**Source**
"""

# My zoo...



## Izzed (Oct 7, 2009)

I have quite a few animals, some at my house, some at my Mom's, and some at my birth dad's. I have divided them up by where they are.

My House:
Muffin, Miichi, and Dakota - the cats. They belong to my boyfriend's family. Muffin is a short-haired brown/grey tabby. She's fairly obese. Miichi is our teeny 6mo Petland Siamese (that the bf's sis got a major lecture for after bringing her home as the animal rescue I work with has a TON of kittens that need homes and she bought one from a pet store...) who looks underweight but it just poorly bred and skinny. Dakota is our tomcat. He's a gorgeous grey with white points/belly. He's also the only long-haired cat here.
Meeks - This is an old pic from when I first brought him home. He is a lot bigger and less shiny than he used to be (due to losing fur from Cushings)








Thèoden - Theo is my newest addition. He's up for adoption through the small animal rescue I work with.








Pecan Pie and Pistachio Ice Cream - my Roborovski's dwarf hamsters.









At my Mom's:
Vance & Cupid - my mom's beta fish. Vance lives beside the TV and Cupid lives in the kitchen. They're both blue/red/purple.
Tucker & Peewee - our pb Miniature Pinschers. P has the floppy ears, Tuck has the stand-up ears. Tucker is my baby and I miss him, but I couldn't separate the two. I'll take Tuck when I get a place where no one has cats and my mom will probably want me to take P as well.









At my Dad's:
Waylon, Bekkah, and Sadie - the dogs. Waylon is a pb Golden Retriever, Bekkah is a Great Pyrenese/White German Shepherd cross and our Parvo survivor, Sadie is a Lab/Samoyed that looks like a wolf.
Sparky, Six-toes, and the kittens - barn cats. Sparky is our momma cat, six-toes WAS the father (we got him neutered) and she had 5 kittens.
The Horses - I won't list them all as we run a rescue and have horses coming/going all the time. There are about 20 there right now, not including the boarders.


----------

"""

**Problems to work on**
1 > List every dog that the forum post about the writer's animals mentions by name.
2 > Show each line of the records that contains the string "Contracting", matching case exactly.

**Recorded information**
"""

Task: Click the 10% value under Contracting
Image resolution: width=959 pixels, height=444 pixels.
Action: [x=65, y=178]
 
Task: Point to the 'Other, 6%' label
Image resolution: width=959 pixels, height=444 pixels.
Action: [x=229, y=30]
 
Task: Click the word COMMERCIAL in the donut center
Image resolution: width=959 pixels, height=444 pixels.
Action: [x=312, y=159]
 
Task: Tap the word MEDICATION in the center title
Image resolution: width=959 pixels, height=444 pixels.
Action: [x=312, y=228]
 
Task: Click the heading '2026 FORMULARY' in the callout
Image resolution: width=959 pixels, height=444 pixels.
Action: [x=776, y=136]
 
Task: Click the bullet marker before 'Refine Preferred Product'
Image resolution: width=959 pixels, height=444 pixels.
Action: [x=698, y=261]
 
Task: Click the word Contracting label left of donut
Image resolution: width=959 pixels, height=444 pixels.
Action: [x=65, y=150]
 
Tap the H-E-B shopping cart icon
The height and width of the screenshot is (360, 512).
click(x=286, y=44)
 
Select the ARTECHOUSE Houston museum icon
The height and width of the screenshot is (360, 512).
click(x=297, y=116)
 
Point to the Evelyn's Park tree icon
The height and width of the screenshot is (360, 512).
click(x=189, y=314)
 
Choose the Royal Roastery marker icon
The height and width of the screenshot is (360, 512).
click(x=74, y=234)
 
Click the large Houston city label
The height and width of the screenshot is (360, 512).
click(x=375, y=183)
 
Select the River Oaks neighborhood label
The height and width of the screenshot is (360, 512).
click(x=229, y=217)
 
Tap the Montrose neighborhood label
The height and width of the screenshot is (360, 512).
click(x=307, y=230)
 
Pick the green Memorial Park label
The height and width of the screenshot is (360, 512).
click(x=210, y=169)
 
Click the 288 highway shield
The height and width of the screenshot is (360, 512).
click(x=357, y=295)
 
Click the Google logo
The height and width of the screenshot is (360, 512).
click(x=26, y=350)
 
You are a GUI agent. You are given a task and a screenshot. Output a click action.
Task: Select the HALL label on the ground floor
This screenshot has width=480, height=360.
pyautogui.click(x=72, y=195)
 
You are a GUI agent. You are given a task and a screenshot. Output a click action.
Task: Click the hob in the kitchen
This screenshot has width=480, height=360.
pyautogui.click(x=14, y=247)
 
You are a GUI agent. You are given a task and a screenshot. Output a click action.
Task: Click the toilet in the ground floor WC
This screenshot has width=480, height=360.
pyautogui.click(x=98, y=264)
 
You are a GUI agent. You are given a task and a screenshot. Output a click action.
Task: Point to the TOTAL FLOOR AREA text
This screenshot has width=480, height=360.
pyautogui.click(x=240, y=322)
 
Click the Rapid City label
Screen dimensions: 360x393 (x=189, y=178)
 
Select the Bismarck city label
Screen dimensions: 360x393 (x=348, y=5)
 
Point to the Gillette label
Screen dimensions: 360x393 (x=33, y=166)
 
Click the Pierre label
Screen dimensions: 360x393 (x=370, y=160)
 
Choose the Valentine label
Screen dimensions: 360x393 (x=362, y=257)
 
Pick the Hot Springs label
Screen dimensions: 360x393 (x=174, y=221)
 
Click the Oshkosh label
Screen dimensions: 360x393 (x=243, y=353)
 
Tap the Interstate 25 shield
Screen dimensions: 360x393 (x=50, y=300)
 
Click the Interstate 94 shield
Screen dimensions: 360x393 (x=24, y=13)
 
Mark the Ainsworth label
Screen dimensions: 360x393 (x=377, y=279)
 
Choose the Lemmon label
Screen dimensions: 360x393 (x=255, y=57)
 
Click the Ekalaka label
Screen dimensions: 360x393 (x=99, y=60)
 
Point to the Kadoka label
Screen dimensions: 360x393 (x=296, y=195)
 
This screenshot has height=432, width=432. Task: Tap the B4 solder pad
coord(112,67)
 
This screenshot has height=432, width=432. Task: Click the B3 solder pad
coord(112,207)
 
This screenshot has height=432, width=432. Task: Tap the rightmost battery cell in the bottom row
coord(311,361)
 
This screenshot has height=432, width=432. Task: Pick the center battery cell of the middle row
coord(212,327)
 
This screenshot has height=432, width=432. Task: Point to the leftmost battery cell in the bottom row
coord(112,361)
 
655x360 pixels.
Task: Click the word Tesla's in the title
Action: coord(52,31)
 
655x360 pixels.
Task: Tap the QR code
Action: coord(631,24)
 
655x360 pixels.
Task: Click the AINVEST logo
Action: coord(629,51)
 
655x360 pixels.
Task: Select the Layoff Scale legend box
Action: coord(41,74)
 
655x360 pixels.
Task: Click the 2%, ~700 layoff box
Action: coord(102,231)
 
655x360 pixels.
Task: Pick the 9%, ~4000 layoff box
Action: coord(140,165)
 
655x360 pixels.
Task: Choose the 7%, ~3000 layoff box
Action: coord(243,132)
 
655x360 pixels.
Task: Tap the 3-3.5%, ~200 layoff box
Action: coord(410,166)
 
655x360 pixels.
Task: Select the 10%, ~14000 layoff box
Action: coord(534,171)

"""

**Correct answers**
1 > Tucker, Peewee, Waylon, Bekkah, Sadie

2 >
Task: Click the 10% value under Contracting
Task: Click the word Contracting label left of donut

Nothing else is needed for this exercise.